Seeking an alternative philosophy of life, I turned to the scholars whose teachings have stood the test of time. I became frustrated with these ideologies, which were vague, conceptual, and idealistic in nature, as they had no practical application in my life. At last, I stumbled upon a letter written by Epicurus to his friend Menoeceus.
That moment, when I first discovered his philosophy of nature forever changed the course of my life. I was immediately struck by the fact that this was more than simply another philosophy, but rather the intersection of two mainstream philosophies that traverse human culture: that of finding happiness by pursuing pleasure and living by the guidance of nature. This philosophy was incredibly comprehensive and yet exceptionally simple.
Hungry for more, I was disappointed to find that the remains of this philosophy are few: two more letters, some quotes, a poem, and indirect sources.

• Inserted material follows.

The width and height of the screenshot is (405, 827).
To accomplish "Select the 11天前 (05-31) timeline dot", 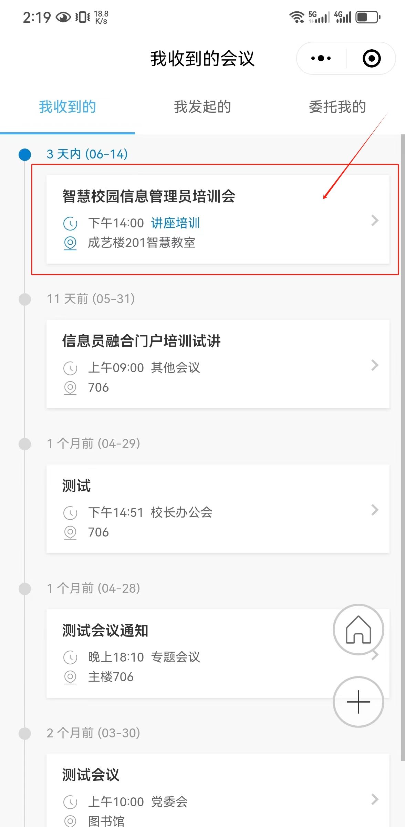I will click(25, 299).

Even so, the suggestions contained therein had an instantaneous, positive impact on the quality of my life, inspiring me to learn more.
Leaving no stone unturned, I found crucial aspects of this philosophy could not be explained, and others were missing altogether. This mystery only served to further drive me in search of answers. Having exhausted qualitative resources, I turned to the scientific discipline, wondering if and how this might shed light on the subject. I would soon discover that what once seemed mysterious about this ancient Epicurean philosophy is explained by modern science.
My relationship with Epicurus and his teachings has evolved over the course of the last decade. Through diligent study, I became familiar with Epicurus and his philosophy—not only in mind but also in soul. Epicurus’s promotion of agency inspired me to accept accountability for all aspects of my life. By my own volition, my energy is now channeled into the activities I enjoy and the people I love.
With the knowledge that chance resides out of our purview by nature, I consciously let go of thoughts of worry and conjecture, freeing up valuable energy better spent enjoying life. With great effort, I have become less analytical and much more aware of my senses and feelings.
Today, I employ reason in decision-making only, focusing on the qualitative with a lens of optimism and an appreciation of inherent beauty. I devote my time carefully, enjoying the company of my wife, children, grandchild, and friends without watching the clock, savoring each moment whether of great import or of the mundane variety. I find flow in sports, music, and dancing. Through radical, conscious changes in perceptions and thinking, my quality of life has improved dramatically.
This book is a labor of love, a vehicle by which to share my personal experience with you. Despite its technocratic nature, it is undeniably a deposition of my soul, brimming with emotion, pleasure, and pain throughout my quest for joy. I am pleased to present an empirically sound, well-documented philosophy of life that serves as a refreshing alternative to the prevailing idealistic culture.
And now, the caveat: happiness is indeed a choice.
There are no excuses to anyone from this page forward.
Neither fate nor fortune casts a shadow upon your life without your permission. But worry not, as you are inherently well-equipped for this journey to the joyful life. With determination and perseverance, you, too, will find the happiness to which you are entitled. You need only take the first step. Open your mind and activate your will to take your life in your hands by pursuing pleasure.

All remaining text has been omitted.